Market Update 08-15-18
Kenya is facing a bumper harvest expected to put pressure on prices, particularly at the farm gate level. Exploitative politicians are predictably and preemptively blaming illegal imports from neighboring countries for price weakness ahead of the long rains harvest due to hit the markets soon, the likely outcome will be calls for increased government intervention. Farmers in Bungoma have again been complaining about middle men. The result will likely be continued calls for government support, arguably making the situation worse.
The NCPB has finally released Ksh 1.4 billion of the money owed to farmers from previous years’ deliveries to silos. With the NCPB warehouses in shambles, stores rotting, and financial situation worse yet, this seems like the wrong route. None of the cries have focused on underlying issues: lack of farmer cooperatives, an industry supported association enforcing contracts and creating standards, and localized, proper storage facilities. With these base facilities in place, farmer financing should naturally follow.
The East African Community has cleared 27 Kenyan manufacturers to import a total of more than 3 million tons of wheat from member states. Farmers are once again calling for protection.
Maize prices have continued to decrease in Uganda, with some areas quoting UGX 200 per kg. This is primarily due to a bumper crop for the current harvest, with total production estimates approaching five million metric tons. The price of maize in the Kampala area is trading around UGX 400 per kg, while the Mubende area is slightly cheaper, trading at UGX 320 per kg. Due to the rapidly decreasing prices, the government has decided to intervene.
The vast majority of the Nambale beans are now dry, and do not require further machine drying. Currently, Nambale beans are trading at UGX 1,400 per kg. Sesame seeds are available at UGX 4,200 per kg in the Kampala area.
The article below is an excerpt from our Hot Commodities newsletter that goes out every other week.
Deconsolidation in Cocoa Markets After a series of exits, bankruptcies, and subsequent fraud allegations (of) larger tradehouses in the cocoa space, smaller, more nimble shops are picking up the slack. The majority of cocoa is produced in Africa, with over half of the total global production in Côte d’Ivoire and Ghana. Smallholder farmers produce much of that total. (see aggregated production data below).
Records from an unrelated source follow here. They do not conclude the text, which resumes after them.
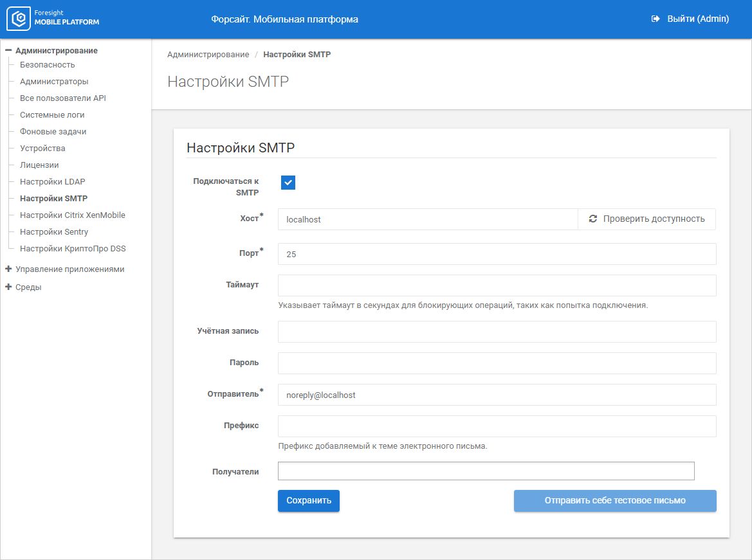752x560 pixels.
Task: Click the Таймаут input field
Action: pos(497,285)
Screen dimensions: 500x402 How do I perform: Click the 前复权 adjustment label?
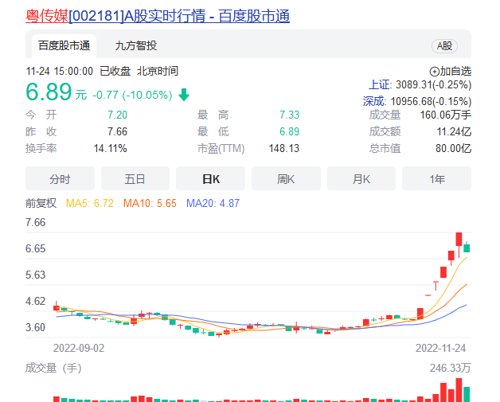coord(41,203)
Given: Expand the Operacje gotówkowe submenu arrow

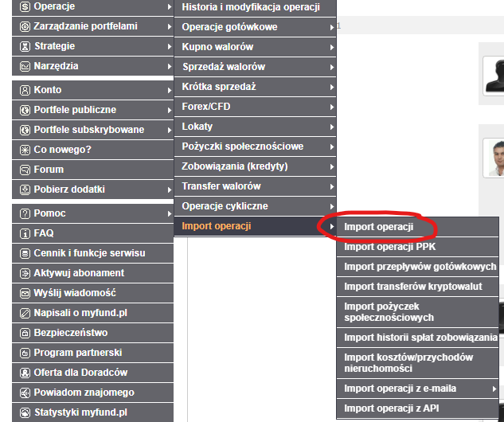Looking at the screenshot, I should point(331,28).
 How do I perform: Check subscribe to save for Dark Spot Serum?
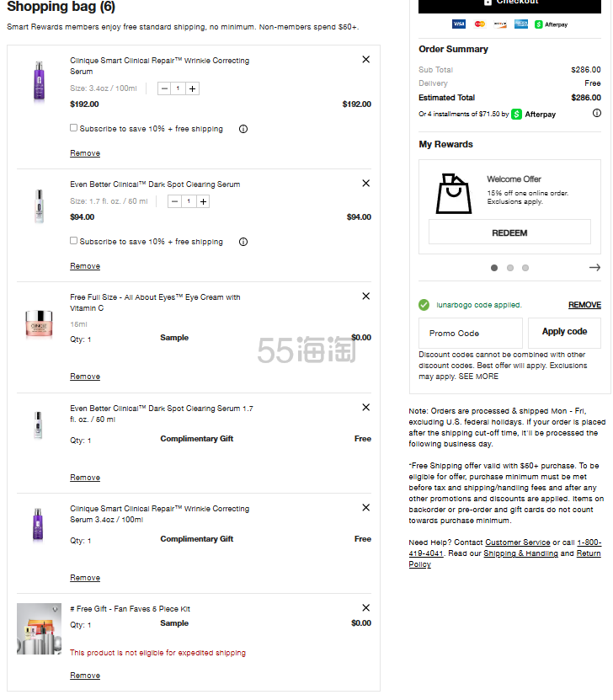(74, 241)
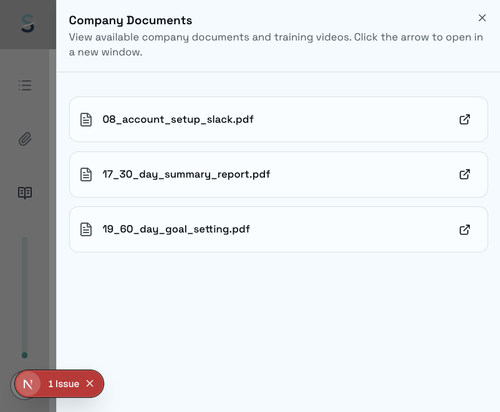500x412 pixels.
Task: Close the Company Documents panel
Action: 482,18
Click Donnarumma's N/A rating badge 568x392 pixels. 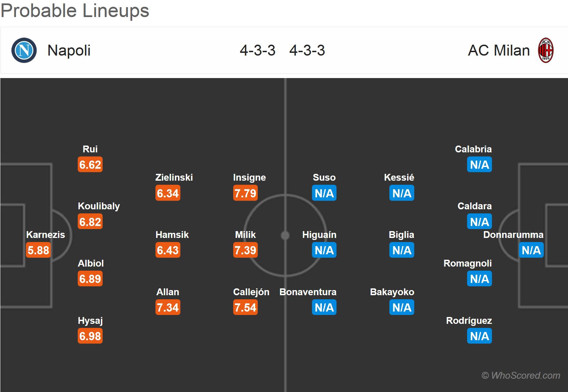click(531, 250)
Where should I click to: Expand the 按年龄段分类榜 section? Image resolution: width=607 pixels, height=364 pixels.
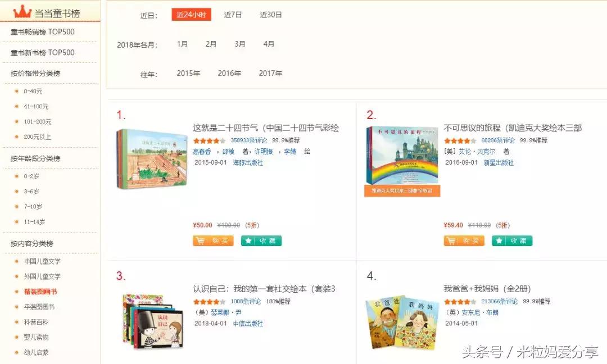tap(35, 157)
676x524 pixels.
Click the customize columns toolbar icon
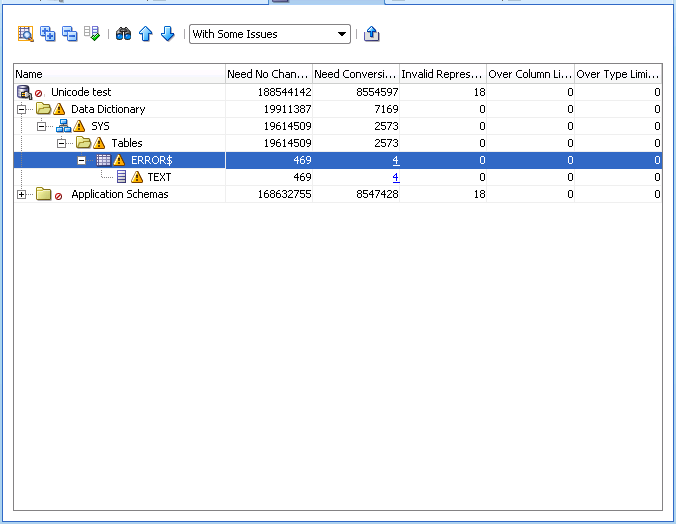(25, 34)
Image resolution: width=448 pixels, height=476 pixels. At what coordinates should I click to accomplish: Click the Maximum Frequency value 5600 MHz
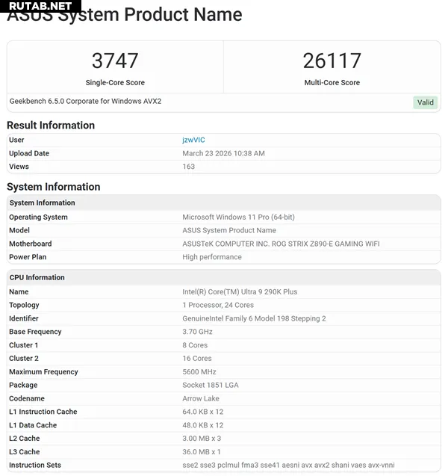click(x=199, y=371)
Physical trading in African nations is a tough endeavor, with few effective trade associations promoting rules and standards, and slow moving, ineffective, sometimes corrupt courts making contract enforcement difficult. Until these underpinnings of a formal trading environment develop, tradehouses must be able to work with farmers and traders in a volatile trading environment. Defaults and associated risks exacerbate price swings and cause trouble throughout the supply chain. These Wild West aspects of the cocoa markets are also reasons why margins are significantly better than larger commodity markets in developed nations.
While some of the majors are pulling out, other large traders with physical assets like grinding facilities still have a large market share; Cargill still grinds around 800,000 ton per year. Will this deconsolidation level the playing field, or just create a larger group of smaller buyout potentials?
The good news? Cocoa prices have fallen by over 20% since highs in April. 95% ultra-dark lovers shan’t worry about getting their fix.